Beautiful, verdant Swat was once a honey pot for tourists, but it was plunged into war in 2007 when the Pakistani Taliban took control and enforced a hard-line Islamist rule until they were kicked out by the army two years later.
But pockets of militancy remain and a year ago a Taliban hit squad shot Malala in the head at point-blank range on her school bus.
Remarkably, Malala survived and has spent the past year in England — first for treatment and then to continue her education.
Safia’s sentiments are shared by many schoolgirls in Mingora, who want their country and their area to be known for something other than Taliban and bombs.
“Malala is a model, not only for us but for the whole Pakistan,” said 14-year-old Rehana Noor Bacha.
Education has improved in Swat since the Taliban days. Since 2011 the proportion of girls going to school has risen to nearly 50 percent, from 34 percent, while that of boys is close to 90 percent.
But the authorities say they are short of at least a thousand female teachers and 200 classrooms for girls.
Malala has become one of the most famous teenagers in the world, attracting support from the likes of Madonna, Angelina Jolie, Hillary Rodham Clinton, Bono and Gordon Brown.
But this rise to stardom in the West, and her frequent appearances in the media, have brewed suspicion in a society that expects women to remain out of sight and is always quick to blame foreign powers for its ills.
The head of girls’ education in Swat, Dilshad Begum, explained that in Pashtun society “people don’t like to see women in front of cameras.”
Maulana Gul Naseeb, a prominent figure in the JUI-F, one of Pakistan’s leading religious political parties, was more forthright.
“America created Malala in order to promote their own culture of nudity and to defame Pakistan around the world,” he said.
Bizarre theories like this have gained ground on social networking sites, with users declaring themselves shocked to see the West elevate a girl “only” wounded while forgetting Afghan and Pakistani children killed by American bombs.
Driver Ali Rehman, 33, is among the skeptics.
“Local people never took her seriously. She became famous only because of international media,” he said, adding that nothing had changed except for Malala and her family, who now have an easy life in the U.K.
Malala first rose to prominence during Taliban rule in Swat with a blog for the BBC Urdu service chronicling the rigors of daily life under the Islamists.

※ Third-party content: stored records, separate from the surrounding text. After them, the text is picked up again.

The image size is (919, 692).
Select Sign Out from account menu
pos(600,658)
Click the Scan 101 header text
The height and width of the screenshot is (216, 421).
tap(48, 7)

Safia said even people from Malala’s village had opposed her, but that the critics were “hypocrites and jealous.”
The threat of the Taliban returning and the ubiquitous presence of the army, which is now grudgingly returning control to the civilian authorities, weigh heavily on the atmosphere in Swat.
After the attack on Malala, the students in the girls’ school in Mingora objected when the government tried to name it after her, saying they were afraid of attacks.
Even now, Dilshad Begum is reluctant to talk about Malala in public.
“I feel fear and I don’t speak of her. People are silent about Malala even though they like her. Fear is still there somehow, despite optimism,” she said.
Safia says she is optimistic and determined, and is doing better after spending three months feeling traumatized by the attack.
This week as the Nobel announcement approaches she will pray for Malala’s chances, but warns it will make little difference if she wins.
“It will take at least three generations to make things change here,” she sighed.